- _ACTION ITEM_: Please write out all of the entries without altering anything.

- _Records excerpted from a collection_:
■ ■ ■ ■
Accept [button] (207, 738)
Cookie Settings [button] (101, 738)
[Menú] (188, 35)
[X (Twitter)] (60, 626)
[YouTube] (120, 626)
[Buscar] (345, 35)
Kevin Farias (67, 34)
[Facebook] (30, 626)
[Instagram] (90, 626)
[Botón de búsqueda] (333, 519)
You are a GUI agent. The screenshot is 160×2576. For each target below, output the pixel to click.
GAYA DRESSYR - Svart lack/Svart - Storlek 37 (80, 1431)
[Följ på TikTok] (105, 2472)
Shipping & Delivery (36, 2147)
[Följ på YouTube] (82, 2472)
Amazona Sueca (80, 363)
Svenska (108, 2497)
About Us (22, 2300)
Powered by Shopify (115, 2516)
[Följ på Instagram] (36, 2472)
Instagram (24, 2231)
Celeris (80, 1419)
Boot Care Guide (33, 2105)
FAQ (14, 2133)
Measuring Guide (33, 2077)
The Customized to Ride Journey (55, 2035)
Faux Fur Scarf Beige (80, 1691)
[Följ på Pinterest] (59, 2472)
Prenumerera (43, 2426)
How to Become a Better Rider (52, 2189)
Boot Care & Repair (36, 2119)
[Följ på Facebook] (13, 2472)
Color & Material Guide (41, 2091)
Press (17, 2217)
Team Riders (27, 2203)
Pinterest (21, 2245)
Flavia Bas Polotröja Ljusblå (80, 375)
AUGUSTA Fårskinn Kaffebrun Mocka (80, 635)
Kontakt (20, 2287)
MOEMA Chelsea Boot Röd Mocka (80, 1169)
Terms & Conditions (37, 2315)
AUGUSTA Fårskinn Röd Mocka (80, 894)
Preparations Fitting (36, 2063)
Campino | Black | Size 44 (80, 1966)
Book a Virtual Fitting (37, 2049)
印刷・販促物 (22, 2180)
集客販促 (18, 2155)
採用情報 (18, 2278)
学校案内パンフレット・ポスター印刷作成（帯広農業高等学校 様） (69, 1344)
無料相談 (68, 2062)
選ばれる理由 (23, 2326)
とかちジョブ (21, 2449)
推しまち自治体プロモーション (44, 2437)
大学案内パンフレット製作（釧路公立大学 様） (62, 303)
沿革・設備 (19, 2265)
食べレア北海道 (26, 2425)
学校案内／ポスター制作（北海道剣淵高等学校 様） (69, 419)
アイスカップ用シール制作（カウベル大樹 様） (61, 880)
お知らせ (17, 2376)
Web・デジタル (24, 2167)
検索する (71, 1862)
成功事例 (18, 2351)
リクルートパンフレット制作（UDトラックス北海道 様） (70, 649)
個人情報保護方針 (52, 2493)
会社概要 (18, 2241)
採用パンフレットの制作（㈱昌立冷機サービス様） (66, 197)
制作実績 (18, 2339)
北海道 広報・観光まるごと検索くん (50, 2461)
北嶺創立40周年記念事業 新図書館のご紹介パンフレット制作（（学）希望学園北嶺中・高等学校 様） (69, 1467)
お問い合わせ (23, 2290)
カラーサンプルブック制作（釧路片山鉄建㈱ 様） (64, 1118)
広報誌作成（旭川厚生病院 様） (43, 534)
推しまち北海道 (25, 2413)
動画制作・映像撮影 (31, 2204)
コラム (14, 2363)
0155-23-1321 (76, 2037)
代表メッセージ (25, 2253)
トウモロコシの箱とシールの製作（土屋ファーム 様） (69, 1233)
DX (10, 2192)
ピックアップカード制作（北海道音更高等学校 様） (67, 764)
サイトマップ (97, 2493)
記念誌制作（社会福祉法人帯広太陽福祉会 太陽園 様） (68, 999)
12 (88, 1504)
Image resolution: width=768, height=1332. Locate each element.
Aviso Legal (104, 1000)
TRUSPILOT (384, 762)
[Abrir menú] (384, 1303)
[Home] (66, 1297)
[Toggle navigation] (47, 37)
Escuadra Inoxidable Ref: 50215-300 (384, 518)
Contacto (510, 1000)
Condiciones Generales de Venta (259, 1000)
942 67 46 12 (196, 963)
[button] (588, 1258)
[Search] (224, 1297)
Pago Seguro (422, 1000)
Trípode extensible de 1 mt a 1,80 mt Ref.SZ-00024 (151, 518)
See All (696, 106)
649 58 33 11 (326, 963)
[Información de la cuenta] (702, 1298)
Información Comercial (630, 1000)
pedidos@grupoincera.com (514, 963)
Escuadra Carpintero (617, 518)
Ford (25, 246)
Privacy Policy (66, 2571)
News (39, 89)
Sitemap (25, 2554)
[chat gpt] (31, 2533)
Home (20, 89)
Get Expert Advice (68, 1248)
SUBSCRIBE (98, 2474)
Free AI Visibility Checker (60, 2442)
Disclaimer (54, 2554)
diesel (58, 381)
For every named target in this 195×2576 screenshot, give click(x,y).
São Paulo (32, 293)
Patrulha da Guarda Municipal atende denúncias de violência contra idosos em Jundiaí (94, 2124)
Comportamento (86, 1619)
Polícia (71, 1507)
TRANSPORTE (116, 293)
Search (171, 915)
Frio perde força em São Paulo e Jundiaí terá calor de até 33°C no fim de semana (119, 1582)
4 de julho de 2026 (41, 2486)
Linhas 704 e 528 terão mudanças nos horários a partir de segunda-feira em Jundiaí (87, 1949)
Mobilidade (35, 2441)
■ ■ ■ ■
- _RESULT_:
Accept [button] (207, 738)
Cookie Settings [button] (101, 738)
[Menú] (188, 35)
[X (Twitter)] (60, 626)
[YouTube] (120, 626)
[Buscar] (345, 35)
Kevin Farias (67, 34)
[Facebook] (30, 626)
[Instagram] (90, 626)
[Botón de búsqueda] (333, 519)
You are a GUI agent. The screenshot is 160×2576. For each target below, output the pixel to click.
GAYA DRESSYR - Svart lack/Svart - Storlek 37 (80, 1431)
[Följ på TikTok] (105, 2472)
Shipping & Delivery (36, 2147)
[Följ på YouTube] (82, 2472)
Amazona Sueca (80, 363)
Svenska (108, 2497)
About Us (22, 2300)
Powered by Shopify (115, 2516)
[Följ på Instagram] (36, 2472)
Instagram (24, 2231)
Celeris (80, 1419)
Boot Care Guide (33, 2105)
FAQ (14, 2133)
Measuring Guide (33, 2077)
The Customized to Ride Journey (55, 2035)
Faux Fur Scarf Beige (80, 1691)
[Följ på Pinterest] (59, 2472)
Prenumerera (43, 2426)
How to Become a Better Rider (52, 2189)
Boot Care & Repair (36, 2119)
[Följ på Facebook] (13, 2472)
Color & Material Guide (41, 2091)
Press (17, 2217)
Team Riders (27, 2203)
Pinterest (21, 2245)
Flavia Bas Polotröja Ljusblå (80, 375)
AUGUSTA Fårskinn Kaffebrun Mocka (80, 635)
Kontakt (20, 2287)
MOEMA Chelsea Boot Röd Mocka (80, 1169)
Terms & Conditions (37, 2315)
AUGUSTA Fårskinn Röd Mocka (80, 894)
Preparations Fitting (36, 2063)
Campino | Black | Size 44 (80, 1966)
Book a Virtual Fitting (37, 2049)
印刷・販促物 (22, 2180)
集客販促 (18, 2155)
採用情報 (18, 2278)
学校案内パンフレット・ポスター印刷作成（帯広農業高等学校 様） (69, 1344)
無料相談 (68, 2062)
選ばれる理由 (23, 2326)
とかちジョブ (21, 2449)
推しまち自治体プロモーション (44, 2437)
大学案内パンフレット製作（釧路公立大学 様） (62, 303)
沿革・設備 (19, 2265)
食べレア北海道 (26, 2425)
学校案内／ポスター制作（北海道剣淵高等学校 様） (69, 419)
アイスカップ用シール制作（カウベル大樹 様） (61, 880)
お知らせ (17, 2376)
Web・デジタル (24, 2167)
検索する (71, 1862)
成功事例 (18, 2351)
リクルートパンフレット制作（UDトラックス北海道 様） (70, 649)
個人情報保護方針 (52, 2493)
会社概要 (18, 2241)
採用パンフレットの制作（㈱昌立冷機サービス様） (66, 197)
制作実績 (18, 2339)
北海道 広報・観光まるごと検索くん (50, 2461)
北嶺創立40周年記念事業 新図書館のご紹介パンフレット制作（（学）希望学園北嶺中・高等学校 様） (69, 1467)
お問い合わせ (23, 2290)
カラーサンプルブック制作（釧路片山鉄建㈱ 様） (64, 1118)
広報誌作成（旭川厚生病院 様） (43, 534)
推しまち北海道 (25, 2413)
動画制作・映像撮影 (31, 2204)
コラム (14, 2363)
0155-23-1321 (76, 2037)
代表メッセージ (25, 2253)
トウモロコシの箱とシールの製作（土屋ファーム 様） (69, 1233)
DX (10, 2192)
ピックアップカード制作（北海道音更高等学校 様） (67, 764)
サイトマップ (97, 2493)
記念誌制作（社会福祉法人帯広太陽福祉会 太陽園 様） (68, 999)
12 (88, 1504)
Image resolution: width=768, height=1332. Locate each element.
Aviso Legal (104, 1000)
TRUSPILOT (384, 762)
[Abrir menú] (384, 1303)
[Home] (66, 1297)
[Toggle navigation] (47, 37)
Escuadra Inoxidable Ref: 50215-300 (384, 518)
Contacto (510, 1000)
Condiciones Generales de Venta (259, 1000)
942 67 46 12 (196, 963)
[button] (588, 1258)
[Search] (224, 1297)
Pago Seguro (422, 1000)
Trípode extensible de 1 mt a 1,80 mt Ref.SZ-00024 (151, 518)
See All (696, 106)
649 58 33 11 (326, 963)
[Información de la cuenta] (702, 1298)
Información Comercial (630, 1000)
pedidos@grupoincera.com (514, 963)
Escuadra Carpintero (617, 518)
Ford (25, 246)
Privacy Policy (66, 2571)
News (39, 89)
Sitemap (25, 2554)
[chat gpt] (31, 2533)
Home (20, 89)
Get Expert Advice (68, 1248)
SUBSCRIBE (98, 2474)
Free AI Visibility Checker (60, 2442)
Disclaimer (54, 2554)
diesel (58, 381)
For every named target in this 195×2576 screenshot, give click(x,y).
São Paulo (32, 293)
Patrulha da Guarda Municipal atende denúncias de violência contra idosos em Jundiaí (94, 2124)
Comportamento (86, 1619)
Polícia (71, 1507)
TRANSPORTE (116, 293)
Search (171, 915)
Frio perde força em São Paulo e Jundiaí terá calor de até 33°C no fim de semana (119, 1582)
4 de julho de 2026 (41, 2486)
Linhas 704 e 528 terão mudanças nos horários a partir de segunda-feira em Jundiaí (87, 1949)
Mobilidade (35, 2441)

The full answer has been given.